Biden chooses Kamala Harris
WILMINGTON, Del. — Joe Biden named California Sen. Kamala Harris as his running mate on Tuesday, making history by selecting the first Black woman to compete on a major party’s presidential ticket.
In choosing Harris, Biden is embracing a former rival from the Democratic primary who is familiar with the unique rigor of a national campaign. The 55-year-old first-term senator, who is also of South Asian descent, is one of the party’s most prominent figures. She quickly became a top contender for the No. 2 spot after her own White House campaign ended.
She will appear with Biden for the first time as his running mate at an event today near his home in Wilmington, Delaware.
In announcing the pick, Biden called Harris a “fearless fighter for the little guy, and one of the country’s finest public servants.” She said Biden would “unify the American people” and “build an America that lives up to our ideals.”
Harris joins Biden at a moment of unprecedented national crisis. The coronavirus pandemic has claimed the lives of more than 160,000 people in the U.S. Business closures and disruptions resulting from the pandemic have caused severe economic problems. Unrest, meanwhile, has emerged across the country as Americans protest racism and police brutality.
In adding Harris to the ticket, Biden can point to her relatively centrist record on issues such as health care and her background in law enforcement in the nation’s largest state.
President Trump told reporters on Tuesday he was “a little surprised” that Biden picked Harris, pointing to their debate stage disputes during the primary. Trump, who has donated to Harris’ previous campaigns, argued she was “about the most liberal person in the U.S. Senate.”
Harris’s record as California attorney general and district attorney in San Francisco was heavily scrutinized during the Democratic primary and turned away some liberals and younger Black voters who saw her as out of step on issues of racism in the legal system and police brutality. She declared herself a “progressive prosecutor” who backs law enforcement reforms.
Biden, who spent eight years as President Barack Obama’s vice president, has spent months weighing who would fill that same role in his White House. He pledged in March to select a woman as his vice president, easing frustration among Democrats that the presidential race would center on two white men in their 70s.

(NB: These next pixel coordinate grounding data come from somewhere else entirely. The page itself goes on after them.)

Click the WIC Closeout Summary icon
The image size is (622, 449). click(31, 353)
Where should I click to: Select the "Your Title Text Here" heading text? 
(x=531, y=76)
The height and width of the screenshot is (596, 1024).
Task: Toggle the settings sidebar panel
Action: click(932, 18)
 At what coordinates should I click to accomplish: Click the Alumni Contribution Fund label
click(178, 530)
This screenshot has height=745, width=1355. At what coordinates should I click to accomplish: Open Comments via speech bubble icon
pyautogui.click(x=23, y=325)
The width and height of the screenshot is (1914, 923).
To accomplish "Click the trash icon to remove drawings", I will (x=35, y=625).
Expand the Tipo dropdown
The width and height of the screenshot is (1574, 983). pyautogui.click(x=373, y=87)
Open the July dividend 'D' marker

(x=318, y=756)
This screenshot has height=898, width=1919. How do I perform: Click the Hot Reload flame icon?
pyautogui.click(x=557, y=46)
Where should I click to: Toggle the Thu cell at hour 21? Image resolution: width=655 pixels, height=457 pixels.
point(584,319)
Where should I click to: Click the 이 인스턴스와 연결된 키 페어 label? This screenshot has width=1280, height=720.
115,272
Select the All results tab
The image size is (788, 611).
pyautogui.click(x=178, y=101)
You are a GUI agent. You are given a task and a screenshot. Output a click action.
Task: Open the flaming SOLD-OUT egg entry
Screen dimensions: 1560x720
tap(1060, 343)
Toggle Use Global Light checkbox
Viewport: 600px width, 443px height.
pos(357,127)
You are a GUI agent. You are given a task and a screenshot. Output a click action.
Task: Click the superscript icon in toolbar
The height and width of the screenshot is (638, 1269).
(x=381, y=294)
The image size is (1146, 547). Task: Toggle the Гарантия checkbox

A woman has never served as president or vice president in the United States. Hillary Clinton was the Democratic presidential nominee in 2016. Two women have been nominated as running mates on major party tickets: Democrat Geraldine Ferraro in 1984 and Republican Sarah Palin in 2008. Their parties lost in the general election.
The vice presidential pick carries increased significance this year. If elected, Biden would be 78 when inaugurated in January, the oldest man to ever assume the presidency.